12 April 2010

After the snow 2

Now that we are suddenly having warm, sunny days that seem like summer, it is hard to remember that only 10 days ago I was cross-country skiing on the hills just half an hour's drive from our house.

When I wrote the previous entry entitled "After the snow," I didn't imagine that we would have so much more cold weather with plenty more snow although we mostly had to travel short distances to get to it. I spent so many days cross-country skiing that other things, such as keeping up this blog, got left behind.

Towards the end of February I visited Loch Lomond twice. Large parts of it were frozen, and this picture was taken on 21st February at Balmaha on the east shore.

Two days later, after a day's hill walking, we stopped off at Loch Lomond Shores at the south end of the loch. Here, too, the loch was largely frozen, though there was little snow on Ben Lomond in the background.

The Fintry Loup is a large waterfall in the River Endrick, and I visited it when it was still partly frozen. The amount of water coming down was considerably less than usual, not only because of the ice, but also because we had so little rainfall.

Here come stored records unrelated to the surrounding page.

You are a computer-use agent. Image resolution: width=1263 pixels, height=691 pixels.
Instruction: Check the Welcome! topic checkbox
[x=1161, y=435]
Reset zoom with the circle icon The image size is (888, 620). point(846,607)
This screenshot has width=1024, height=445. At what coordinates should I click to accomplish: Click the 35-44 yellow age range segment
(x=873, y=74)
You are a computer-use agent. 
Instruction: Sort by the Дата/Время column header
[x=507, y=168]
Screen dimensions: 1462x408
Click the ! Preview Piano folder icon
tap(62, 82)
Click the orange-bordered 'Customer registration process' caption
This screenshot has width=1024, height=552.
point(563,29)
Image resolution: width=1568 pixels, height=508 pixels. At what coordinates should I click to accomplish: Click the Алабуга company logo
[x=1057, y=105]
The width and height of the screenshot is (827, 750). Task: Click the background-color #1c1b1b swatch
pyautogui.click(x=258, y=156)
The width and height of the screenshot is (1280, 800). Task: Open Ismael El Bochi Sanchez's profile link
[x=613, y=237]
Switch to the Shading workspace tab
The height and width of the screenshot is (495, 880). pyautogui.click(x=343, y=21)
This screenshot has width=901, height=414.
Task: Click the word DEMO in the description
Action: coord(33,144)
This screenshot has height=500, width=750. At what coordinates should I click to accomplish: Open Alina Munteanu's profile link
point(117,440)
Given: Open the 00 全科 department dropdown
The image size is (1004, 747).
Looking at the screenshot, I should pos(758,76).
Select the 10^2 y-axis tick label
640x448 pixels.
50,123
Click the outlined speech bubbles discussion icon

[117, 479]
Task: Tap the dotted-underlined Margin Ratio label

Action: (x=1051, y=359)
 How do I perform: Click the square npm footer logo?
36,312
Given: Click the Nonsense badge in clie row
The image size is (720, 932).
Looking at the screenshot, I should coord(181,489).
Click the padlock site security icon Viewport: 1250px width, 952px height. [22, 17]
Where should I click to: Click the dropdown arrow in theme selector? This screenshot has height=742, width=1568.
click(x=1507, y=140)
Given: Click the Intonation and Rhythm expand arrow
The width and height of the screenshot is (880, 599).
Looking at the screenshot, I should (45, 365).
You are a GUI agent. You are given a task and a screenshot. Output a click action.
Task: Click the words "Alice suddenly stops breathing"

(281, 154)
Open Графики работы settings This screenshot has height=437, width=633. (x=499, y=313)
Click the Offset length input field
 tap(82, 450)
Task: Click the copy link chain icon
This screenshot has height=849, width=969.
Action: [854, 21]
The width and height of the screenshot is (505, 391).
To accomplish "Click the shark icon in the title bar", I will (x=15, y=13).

On 24th February more snow fell, and two days later we went skiing at the Queen's View by the road to Drymen. Unfortunately, further up the hill the snow was not only very deep but a hard crust had formed on it which we continually broke through, making skiing very difficult and tiring.

Better conditions followed and we had several magnificent days of skiing in the Carron Valley Forest. The hill in the distance is Meikle Bin.

The Carron Valley Reservoir, like almost every other area of water, was completely frozen.

In some places it was hard to tell where the land ended and the water began.

Although it appears that the ice is melting in the picture below, it was only surface water, and when we visited again a few days later the surface was once again solid ice.

The continuing cold weather produced many more ice spikes in our garden, especially after I discovered that using de-ionised water greatly increased the likelihood of spikes developing. This double spike appeared on 31st January.

Another strange phenomenon, which I began to see with increasing frequency on lochs and reservoirs which had been frozen for some time, was large stars forming in the surface of the ice.

There is an article about this in the Physical Review, published by the American Physical Society.

While the cold weather lasted, we continued to be visited by large flocks of redpolls. The largest count I made was 84 on 5th February. The numbers dropped off as the weather became milder, though a pair of redpolls was still present last week.

Now, by contrast, we have warm, sunny weather. There are new flower species coming out every day, and they are catching up fast.